Main window
This window is the one you see when you start the graphical interface. The
window is divided into three parts. The top frame allows you to select
the input file in the Input filename textbox and specify the
transformation you want to perform on the values in the input file before
starting the clustering in the Transformation combo box. Note that
the transformation is selected automatically if the extension of your
input file is one of the known ones (see Supported input formats):
E-values obtained from FASTA files and files ending in .blast will be
transformed using a non-linear similarity transformation, while the similarity
values in .sim will be left intact.
Before the analysis, a symmetrisation process will be performed. The symmetrisation
process takes all A-B pairs of elements, checks the similarity function for A-B
and for B-A, and keeps either the higher or the lower value. The symmetrisation
method can be set using the Symmetrisation combo box. It is safe to use the
max(A, B) similarity method in most of the cases.
Warning
There is a common catch associated with the min(A, B) symmetrisation
method. If you don't specify a similarity value for a pair of elements
in the input file, it is assumed to be zero. Hence, if there exists a pair
of elements A and B where a similarity value is specified for A-B but not
for B-A, the value will be ignored as the missing one is treated as zero,
which is smaller than any positive weight.

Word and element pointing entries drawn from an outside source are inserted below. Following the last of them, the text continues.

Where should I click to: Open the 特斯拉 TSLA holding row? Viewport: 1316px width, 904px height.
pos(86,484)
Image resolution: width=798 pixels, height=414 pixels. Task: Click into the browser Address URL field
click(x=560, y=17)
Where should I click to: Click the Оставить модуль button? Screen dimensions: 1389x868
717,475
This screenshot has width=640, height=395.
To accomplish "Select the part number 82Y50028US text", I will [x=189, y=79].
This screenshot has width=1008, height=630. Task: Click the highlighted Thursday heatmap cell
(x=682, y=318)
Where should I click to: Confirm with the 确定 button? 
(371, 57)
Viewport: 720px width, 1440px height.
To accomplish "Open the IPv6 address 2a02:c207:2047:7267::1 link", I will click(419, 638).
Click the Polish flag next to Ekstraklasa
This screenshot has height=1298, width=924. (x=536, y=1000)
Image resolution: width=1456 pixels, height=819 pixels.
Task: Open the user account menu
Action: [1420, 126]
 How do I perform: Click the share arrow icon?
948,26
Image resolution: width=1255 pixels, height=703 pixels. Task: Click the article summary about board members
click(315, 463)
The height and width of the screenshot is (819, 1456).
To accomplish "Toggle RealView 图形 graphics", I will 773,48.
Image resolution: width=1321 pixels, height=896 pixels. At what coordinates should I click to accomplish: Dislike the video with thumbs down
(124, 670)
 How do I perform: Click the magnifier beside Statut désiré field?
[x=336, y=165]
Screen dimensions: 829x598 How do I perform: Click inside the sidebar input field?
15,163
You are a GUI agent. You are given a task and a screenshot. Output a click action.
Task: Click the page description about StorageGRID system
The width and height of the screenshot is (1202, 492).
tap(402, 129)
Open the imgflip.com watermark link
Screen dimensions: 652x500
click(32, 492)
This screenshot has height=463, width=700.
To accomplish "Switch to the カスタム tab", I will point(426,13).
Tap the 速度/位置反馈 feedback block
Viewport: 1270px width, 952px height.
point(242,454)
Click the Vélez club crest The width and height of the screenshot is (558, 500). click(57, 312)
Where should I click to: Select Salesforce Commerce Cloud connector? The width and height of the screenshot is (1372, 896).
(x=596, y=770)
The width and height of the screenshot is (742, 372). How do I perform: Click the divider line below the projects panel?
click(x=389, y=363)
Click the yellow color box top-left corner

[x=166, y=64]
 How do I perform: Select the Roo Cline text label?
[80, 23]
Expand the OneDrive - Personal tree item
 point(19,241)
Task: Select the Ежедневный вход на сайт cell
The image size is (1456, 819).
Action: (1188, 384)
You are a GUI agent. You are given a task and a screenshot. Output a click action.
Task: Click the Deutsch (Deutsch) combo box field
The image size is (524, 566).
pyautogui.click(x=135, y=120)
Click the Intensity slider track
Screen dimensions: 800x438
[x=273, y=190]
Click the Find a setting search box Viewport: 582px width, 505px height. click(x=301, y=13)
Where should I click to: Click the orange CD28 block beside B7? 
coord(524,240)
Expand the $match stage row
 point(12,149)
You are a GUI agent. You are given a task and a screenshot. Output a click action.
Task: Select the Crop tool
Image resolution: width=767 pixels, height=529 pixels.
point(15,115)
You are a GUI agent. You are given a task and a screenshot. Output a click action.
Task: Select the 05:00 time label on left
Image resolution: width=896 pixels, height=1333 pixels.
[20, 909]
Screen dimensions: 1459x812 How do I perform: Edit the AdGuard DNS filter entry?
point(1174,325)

The middle frame in the main window is used to select the algorithm you
wish to run and also tune its behaviour. The algorithm can be selected using
the Clustering algorithm combo box. The Number of clusters combo box
allows you to tune how the algorithm decides the number of clusters. The
following methods are available (but not all clustering algorithms support
all the methods, so some may be hidden depending on your algorithm selection):
- Automatic
- The algorithm will try to select the number of clusters automatically.
The exact details of the process differ for each algorithm. Please
refer to the Clustering algorithms section for more details.
- Exactly
- The algorithm will try to create exactly k clusters, where k is
a number given by you in a textbox that appears when you select
this option in the Number of clusters combobox. Note that sometimes
the requested cluster count cannot be satisfied; e.g., you cannot create
5 clusters when your original similarity dataset consists of more than 5
connected components. In this case, the algorithm will try to get as close
to the desired number of clusters as possible.
- At most
- This method is similar to Automatic, but it imposes an upper bound on
the number of clusters. It is highly advised to use this option when you
run the spectral clustering algorithm on large datasets (larger than a
thousand sequences or so), as it saves time and resources: the algorithm
will calculate only the top k eigenvalues and eigenvectors, which can be
done more efficiently for sparse input matrices.
- Manually
- This method is supported only for the spectral clustering algorithm:
it will calculate the top 100 eigenvalues and eigenvectors and lets you
select the number of clusters based on the eigenvalues and eigengaps.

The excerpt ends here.